### Material for the task

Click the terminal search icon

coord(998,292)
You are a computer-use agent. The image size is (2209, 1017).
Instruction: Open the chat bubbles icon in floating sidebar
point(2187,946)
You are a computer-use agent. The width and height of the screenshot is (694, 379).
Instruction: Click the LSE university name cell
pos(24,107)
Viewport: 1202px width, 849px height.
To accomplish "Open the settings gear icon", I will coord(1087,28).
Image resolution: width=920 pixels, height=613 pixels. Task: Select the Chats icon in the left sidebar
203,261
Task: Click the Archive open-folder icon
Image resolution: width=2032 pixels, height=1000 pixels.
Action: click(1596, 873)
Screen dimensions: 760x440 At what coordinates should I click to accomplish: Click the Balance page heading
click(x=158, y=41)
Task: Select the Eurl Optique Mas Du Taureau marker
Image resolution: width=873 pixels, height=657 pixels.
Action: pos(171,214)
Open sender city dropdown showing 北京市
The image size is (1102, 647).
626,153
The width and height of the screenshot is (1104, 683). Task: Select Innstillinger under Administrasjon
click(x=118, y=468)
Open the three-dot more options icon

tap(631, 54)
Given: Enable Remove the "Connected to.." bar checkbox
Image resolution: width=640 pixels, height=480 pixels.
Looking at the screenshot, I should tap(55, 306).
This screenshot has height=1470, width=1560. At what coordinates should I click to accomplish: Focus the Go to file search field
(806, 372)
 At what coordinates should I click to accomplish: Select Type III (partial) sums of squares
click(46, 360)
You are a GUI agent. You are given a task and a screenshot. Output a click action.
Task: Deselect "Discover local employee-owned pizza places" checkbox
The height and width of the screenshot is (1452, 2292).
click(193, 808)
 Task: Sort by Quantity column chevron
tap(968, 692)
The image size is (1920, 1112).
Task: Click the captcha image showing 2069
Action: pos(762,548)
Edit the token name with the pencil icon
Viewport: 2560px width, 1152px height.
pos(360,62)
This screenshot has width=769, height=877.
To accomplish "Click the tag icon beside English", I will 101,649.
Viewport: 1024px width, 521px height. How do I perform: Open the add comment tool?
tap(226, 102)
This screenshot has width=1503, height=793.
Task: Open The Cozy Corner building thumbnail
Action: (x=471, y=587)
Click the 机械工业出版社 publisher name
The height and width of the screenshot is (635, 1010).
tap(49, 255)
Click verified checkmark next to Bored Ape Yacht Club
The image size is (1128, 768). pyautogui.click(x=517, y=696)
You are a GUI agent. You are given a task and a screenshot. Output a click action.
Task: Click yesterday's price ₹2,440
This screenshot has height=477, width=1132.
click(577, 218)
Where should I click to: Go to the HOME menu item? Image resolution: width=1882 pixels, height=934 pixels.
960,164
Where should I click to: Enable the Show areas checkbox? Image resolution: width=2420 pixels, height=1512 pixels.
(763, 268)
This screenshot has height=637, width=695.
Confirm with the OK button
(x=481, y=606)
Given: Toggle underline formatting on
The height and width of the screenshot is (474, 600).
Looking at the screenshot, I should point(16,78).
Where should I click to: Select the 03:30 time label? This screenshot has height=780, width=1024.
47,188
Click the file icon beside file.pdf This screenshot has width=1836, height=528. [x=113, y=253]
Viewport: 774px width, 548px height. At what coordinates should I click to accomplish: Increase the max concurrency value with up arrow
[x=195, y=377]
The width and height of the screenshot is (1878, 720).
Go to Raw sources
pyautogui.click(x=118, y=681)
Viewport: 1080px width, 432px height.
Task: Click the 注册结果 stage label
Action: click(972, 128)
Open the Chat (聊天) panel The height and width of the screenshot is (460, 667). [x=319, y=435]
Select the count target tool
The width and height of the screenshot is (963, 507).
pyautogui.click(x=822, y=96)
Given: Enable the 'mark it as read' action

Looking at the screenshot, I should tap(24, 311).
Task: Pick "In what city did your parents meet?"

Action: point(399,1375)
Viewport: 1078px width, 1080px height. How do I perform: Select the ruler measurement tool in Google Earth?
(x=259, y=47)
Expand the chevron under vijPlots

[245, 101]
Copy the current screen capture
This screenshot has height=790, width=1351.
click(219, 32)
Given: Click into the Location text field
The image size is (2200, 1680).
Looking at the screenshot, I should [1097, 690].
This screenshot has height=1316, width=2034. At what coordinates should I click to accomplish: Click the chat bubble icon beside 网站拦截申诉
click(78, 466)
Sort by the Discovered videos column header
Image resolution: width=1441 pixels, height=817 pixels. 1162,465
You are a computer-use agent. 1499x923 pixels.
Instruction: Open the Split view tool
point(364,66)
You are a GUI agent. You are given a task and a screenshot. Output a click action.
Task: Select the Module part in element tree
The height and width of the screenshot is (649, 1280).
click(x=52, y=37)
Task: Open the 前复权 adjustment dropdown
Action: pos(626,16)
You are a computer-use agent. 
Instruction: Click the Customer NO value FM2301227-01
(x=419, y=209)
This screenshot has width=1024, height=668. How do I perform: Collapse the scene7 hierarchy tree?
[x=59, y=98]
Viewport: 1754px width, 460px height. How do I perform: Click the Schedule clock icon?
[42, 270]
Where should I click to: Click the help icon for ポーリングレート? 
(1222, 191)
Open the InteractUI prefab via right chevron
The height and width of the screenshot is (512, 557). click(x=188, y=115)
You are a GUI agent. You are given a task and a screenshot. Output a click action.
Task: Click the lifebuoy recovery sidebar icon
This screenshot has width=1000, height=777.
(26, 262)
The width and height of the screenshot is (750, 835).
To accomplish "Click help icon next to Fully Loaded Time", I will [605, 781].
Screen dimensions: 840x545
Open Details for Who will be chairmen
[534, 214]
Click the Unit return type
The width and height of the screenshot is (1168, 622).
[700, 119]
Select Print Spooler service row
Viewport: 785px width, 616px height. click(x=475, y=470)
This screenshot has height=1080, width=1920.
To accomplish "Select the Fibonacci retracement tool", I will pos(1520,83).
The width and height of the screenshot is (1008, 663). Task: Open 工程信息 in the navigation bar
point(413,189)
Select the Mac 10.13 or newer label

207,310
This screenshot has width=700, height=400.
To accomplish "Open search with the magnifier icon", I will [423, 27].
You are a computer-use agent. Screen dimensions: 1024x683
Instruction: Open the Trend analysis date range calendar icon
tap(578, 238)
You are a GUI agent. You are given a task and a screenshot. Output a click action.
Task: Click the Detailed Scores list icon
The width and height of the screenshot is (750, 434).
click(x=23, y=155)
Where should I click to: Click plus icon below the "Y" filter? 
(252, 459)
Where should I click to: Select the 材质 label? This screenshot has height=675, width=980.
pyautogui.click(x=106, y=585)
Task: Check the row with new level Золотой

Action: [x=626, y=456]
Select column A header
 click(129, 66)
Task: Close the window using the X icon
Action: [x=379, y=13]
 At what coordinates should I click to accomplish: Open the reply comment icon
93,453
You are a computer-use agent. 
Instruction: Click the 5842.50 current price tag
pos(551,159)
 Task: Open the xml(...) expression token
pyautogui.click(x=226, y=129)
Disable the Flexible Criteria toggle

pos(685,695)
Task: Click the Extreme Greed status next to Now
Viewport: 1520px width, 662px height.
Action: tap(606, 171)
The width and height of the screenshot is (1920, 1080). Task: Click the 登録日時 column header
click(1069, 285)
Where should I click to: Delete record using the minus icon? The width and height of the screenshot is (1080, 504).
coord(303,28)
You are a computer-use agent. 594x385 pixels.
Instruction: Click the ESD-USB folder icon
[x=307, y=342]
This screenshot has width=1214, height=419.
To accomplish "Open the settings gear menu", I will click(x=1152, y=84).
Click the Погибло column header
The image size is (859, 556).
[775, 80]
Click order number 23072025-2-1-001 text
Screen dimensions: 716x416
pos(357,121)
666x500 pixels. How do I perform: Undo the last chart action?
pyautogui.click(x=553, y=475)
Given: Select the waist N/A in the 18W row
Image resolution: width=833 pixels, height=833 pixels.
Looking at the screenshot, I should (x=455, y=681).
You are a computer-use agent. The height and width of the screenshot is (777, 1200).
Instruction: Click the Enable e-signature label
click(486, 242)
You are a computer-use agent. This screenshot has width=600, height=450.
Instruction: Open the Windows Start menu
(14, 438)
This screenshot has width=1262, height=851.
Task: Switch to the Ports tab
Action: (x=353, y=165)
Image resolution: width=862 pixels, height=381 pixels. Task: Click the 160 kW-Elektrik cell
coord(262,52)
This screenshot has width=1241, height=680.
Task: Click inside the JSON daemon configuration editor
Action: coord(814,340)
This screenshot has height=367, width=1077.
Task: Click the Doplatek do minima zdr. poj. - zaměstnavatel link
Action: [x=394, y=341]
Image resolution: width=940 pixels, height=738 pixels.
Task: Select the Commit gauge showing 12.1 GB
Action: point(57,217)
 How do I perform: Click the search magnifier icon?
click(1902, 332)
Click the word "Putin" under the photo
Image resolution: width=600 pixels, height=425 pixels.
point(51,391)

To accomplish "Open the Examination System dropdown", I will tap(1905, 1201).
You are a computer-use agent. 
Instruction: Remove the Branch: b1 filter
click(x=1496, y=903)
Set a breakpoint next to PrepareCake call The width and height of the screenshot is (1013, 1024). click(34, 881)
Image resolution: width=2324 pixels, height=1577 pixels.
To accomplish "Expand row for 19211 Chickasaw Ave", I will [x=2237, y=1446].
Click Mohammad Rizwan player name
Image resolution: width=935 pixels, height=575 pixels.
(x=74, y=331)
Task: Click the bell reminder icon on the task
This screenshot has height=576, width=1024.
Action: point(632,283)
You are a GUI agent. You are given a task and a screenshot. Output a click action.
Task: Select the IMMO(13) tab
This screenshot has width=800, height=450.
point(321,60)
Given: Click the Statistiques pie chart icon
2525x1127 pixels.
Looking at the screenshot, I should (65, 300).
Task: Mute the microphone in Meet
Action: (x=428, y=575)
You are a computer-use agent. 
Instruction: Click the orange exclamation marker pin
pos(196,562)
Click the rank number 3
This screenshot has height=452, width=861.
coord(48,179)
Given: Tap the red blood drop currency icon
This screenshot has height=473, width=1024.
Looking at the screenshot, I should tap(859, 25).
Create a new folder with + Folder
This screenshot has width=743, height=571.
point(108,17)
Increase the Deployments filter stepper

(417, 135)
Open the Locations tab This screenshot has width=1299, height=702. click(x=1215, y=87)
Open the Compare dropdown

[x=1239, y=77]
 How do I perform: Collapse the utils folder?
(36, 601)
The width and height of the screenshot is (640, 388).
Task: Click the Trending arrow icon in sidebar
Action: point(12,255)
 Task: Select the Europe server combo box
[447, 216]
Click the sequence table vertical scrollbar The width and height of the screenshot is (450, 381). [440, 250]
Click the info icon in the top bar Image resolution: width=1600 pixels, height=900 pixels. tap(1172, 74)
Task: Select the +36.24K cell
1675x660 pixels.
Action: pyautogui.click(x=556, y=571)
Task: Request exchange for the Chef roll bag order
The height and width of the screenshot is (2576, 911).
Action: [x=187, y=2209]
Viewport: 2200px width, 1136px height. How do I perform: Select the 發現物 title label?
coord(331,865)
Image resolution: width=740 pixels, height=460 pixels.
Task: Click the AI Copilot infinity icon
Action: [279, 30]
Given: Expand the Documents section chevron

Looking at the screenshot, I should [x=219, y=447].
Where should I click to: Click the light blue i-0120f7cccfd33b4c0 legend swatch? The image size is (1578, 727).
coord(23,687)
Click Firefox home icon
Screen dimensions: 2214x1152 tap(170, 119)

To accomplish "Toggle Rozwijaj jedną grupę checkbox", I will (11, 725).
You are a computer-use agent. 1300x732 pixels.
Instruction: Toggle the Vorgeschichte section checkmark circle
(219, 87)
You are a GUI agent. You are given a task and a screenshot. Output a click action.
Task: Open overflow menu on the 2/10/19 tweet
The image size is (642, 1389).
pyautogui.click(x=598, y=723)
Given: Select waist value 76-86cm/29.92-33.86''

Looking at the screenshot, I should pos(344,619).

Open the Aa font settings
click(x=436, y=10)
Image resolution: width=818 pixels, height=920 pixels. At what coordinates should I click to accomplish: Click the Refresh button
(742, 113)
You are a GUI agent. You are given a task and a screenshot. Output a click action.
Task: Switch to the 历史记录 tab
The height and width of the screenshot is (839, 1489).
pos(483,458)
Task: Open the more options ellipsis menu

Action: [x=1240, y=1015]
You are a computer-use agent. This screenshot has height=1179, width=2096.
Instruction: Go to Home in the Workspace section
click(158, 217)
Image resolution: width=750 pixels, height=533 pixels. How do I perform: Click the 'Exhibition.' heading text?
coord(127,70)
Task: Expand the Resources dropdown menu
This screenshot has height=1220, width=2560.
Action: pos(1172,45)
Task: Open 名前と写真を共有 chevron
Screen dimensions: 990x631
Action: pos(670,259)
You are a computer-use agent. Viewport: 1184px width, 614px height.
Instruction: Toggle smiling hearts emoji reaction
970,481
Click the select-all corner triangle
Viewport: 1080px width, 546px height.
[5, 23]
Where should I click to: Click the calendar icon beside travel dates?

######

Exercise task ▸
Recast the lines from the one containing "Given: Enable Remove" to the one containing "Action: (x=471, y=587)" as a JSON list of strings, with one string per line and any blank lines left out.

Complete output ▸
[
  "Given: Enable Remove the \"Connected to..\" bar checkbox",
  "Image resolution: width=640 pixels, height=480 pixels.",
  "Looking at the screenshot, I should tap(55, 306).",
  "This screenshot has height=1470, width=1560. At what coordinates should I click to accomplish: Focus the Go to file search field",
  "(806, 372)",
  " At what coordinates should I click to accomplish: Select Type III (partial) sums of squares",
  "click(46, 360)",
  "You are a GUI agent. You are given a task and a screenshot. Output a click action.",
  "Task: Deselect \"Discover local employee-owned pizza places\" checkbox",
  "The height and width of the screenshot is (1452, 2292).",
  "click(193, 808)",
  " Task: Sort by Quantity column chevron",
  "tap(968, 692)",
  "The image size is (1920, 1112).",
  "Task: Click the captcha image showing 2069",
  "Action: pos(762,548)",
  "Edit the token name with the pencil icon",
  "Viewport: 2560px width, 1152px height.",
  "pos(360,62)",
  "This screenshot has width=769, height=877.",
  "To accomplish \"Click the tag icon beside English\", I will 101,649.",
  "Viewport: 1024px width, 521px height. How do I perform: Open the add comment tool?",
  "tap(226, 102)",
  "This screenshot has width=1503, height=793.",
  "Task: Open The Cozy Corner building thumbnail",
  "Action: (x=471, y=587)"
]